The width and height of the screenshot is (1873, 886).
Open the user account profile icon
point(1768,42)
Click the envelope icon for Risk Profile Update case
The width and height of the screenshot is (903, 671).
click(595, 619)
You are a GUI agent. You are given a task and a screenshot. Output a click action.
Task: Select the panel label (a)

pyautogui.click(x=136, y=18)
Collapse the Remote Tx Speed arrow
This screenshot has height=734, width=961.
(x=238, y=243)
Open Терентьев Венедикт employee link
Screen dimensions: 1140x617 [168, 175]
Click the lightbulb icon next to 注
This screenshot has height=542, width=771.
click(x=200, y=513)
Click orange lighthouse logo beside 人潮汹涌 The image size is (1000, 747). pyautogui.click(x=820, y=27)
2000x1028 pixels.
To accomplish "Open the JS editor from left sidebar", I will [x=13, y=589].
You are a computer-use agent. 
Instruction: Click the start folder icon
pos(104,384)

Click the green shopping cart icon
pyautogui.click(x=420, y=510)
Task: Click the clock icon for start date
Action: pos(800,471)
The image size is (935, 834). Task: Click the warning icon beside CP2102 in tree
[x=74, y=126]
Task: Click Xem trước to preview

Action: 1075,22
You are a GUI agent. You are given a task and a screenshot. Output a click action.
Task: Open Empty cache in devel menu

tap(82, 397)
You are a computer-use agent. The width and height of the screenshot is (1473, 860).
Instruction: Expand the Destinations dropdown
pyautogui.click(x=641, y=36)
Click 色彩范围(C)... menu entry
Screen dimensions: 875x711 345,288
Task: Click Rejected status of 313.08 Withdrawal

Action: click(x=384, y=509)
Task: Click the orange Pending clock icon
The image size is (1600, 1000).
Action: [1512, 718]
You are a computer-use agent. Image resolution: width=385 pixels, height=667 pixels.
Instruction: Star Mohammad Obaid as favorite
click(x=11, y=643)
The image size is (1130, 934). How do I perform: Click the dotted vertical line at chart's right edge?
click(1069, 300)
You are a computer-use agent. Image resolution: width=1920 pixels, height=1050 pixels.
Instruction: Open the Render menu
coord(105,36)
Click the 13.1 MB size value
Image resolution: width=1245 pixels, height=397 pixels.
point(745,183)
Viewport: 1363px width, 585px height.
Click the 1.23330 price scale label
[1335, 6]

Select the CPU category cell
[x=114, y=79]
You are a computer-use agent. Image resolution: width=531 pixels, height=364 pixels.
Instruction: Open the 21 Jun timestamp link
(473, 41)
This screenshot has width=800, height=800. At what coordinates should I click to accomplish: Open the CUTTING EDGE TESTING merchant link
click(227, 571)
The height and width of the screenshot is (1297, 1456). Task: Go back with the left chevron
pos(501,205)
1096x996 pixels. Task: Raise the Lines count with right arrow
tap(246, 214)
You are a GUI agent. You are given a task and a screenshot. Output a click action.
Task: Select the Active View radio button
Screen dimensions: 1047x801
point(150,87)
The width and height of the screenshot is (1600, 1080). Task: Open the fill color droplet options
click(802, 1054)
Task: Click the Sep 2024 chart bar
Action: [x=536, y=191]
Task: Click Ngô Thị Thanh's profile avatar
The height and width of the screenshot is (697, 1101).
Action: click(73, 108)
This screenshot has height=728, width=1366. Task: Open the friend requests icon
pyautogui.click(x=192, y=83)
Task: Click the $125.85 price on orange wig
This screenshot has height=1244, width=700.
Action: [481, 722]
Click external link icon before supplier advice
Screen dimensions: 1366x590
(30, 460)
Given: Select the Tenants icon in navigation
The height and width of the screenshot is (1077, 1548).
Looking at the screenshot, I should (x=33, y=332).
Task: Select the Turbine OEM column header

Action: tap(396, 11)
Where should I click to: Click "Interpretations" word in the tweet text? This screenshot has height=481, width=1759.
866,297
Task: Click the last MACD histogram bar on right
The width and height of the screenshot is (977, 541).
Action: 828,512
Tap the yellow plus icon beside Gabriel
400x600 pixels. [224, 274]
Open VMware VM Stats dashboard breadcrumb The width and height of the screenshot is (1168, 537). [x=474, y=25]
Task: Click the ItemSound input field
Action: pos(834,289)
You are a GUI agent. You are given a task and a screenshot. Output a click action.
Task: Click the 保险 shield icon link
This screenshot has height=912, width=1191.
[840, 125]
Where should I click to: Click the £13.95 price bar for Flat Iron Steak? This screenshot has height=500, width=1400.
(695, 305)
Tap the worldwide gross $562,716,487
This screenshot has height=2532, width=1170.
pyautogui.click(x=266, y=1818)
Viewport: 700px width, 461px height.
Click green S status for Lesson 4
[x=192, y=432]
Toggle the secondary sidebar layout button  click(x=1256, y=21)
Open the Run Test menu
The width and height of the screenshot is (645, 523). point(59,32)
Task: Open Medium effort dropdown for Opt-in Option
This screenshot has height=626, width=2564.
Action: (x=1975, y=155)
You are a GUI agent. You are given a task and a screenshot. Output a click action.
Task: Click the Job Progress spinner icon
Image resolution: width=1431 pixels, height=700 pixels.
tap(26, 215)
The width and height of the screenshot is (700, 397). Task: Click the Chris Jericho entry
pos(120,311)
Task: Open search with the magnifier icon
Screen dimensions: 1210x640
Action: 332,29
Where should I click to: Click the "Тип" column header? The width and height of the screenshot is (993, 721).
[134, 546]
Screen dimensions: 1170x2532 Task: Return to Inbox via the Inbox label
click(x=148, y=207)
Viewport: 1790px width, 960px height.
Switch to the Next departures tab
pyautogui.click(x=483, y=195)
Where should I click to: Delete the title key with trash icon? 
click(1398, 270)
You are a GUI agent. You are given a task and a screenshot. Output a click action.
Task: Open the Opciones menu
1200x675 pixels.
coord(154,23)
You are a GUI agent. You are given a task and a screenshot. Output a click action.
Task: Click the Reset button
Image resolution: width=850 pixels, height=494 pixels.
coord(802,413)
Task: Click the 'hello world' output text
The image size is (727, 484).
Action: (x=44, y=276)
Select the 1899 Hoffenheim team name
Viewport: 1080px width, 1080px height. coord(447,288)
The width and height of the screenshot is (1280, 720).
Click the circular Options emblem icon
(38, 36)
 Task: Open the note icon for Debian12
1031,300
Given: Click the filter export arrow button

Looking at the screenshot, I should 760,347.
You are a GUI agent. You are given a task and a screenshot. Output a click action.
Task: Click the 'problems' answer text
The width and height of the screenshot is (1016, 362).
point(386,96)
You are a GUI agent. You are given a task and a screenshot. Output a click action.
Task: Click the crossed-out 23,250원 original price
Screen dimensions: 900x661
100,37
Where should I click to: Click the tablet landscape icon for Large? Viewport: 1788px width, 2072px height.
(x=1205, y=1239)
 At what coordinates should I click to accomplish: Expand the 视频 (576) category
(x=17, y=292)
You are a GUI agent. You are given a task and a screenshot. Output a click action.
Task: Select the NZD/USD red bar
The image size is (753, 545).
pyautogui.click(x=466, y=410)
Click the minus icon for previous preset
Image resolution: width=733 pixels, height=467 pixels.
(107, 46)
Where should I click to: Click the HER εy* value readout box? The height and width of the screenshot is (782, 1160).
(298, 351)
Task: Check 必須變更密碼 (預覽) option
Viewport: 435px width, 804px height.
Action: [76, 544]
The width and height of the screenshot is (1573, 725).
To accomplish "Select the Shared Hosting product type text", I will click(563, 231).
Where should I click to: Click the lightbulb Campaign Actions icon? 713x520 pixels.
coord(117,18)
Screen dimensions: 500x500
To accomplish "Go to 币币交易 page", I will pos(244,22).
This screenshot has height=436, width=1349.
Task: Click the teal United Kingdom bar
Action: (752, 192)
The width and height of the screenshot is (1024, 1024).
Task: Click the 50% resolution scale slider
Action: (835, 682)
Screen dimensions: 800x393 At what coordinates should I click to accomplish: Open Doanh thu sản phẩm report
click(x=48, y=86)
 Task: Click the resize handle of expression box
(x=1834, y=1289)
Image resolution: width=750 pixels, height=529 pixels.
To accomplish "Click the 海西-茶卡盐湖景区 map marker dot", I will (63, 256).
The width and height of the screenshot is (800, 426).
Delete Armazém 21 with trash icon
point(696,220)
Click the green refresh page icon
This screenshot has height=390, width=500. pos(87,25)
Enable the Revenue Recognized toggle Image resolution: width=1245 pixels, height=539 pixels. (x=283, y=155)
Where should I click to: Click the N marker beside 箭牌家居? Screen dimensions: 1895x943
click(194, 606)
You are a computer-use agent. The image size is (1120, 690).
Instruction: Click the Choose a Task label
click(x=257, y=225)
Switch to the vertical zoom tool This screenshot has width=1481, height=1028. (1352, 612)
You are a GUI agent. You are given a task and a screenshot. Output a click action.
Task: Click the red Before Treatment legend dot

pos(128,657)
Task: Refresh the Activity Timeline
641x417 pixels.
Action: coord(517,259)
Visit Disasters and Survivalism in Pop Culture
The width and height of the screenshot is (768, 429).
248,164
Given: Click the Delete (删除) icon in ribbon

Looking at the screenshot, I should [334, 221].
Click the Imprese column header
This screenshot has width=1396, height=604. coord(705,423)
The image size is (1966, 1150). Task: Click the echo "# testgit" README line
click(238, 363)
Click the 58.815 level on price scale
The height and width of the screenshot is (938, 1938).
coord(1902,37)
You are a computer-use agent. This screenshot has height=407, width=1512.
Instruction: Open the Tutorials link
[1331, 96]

### Work request
Search the entries for the word "orange" and pick out every line that holds it.

### Answer to the exercise
Click orange lighthouse logo beside 人潮汹涌 The image size is (1000, 747). pyautogui.click(x=820, y=27)
Task: Click the orange Pending clock icon
Task: Click the $125.85 price on orange wig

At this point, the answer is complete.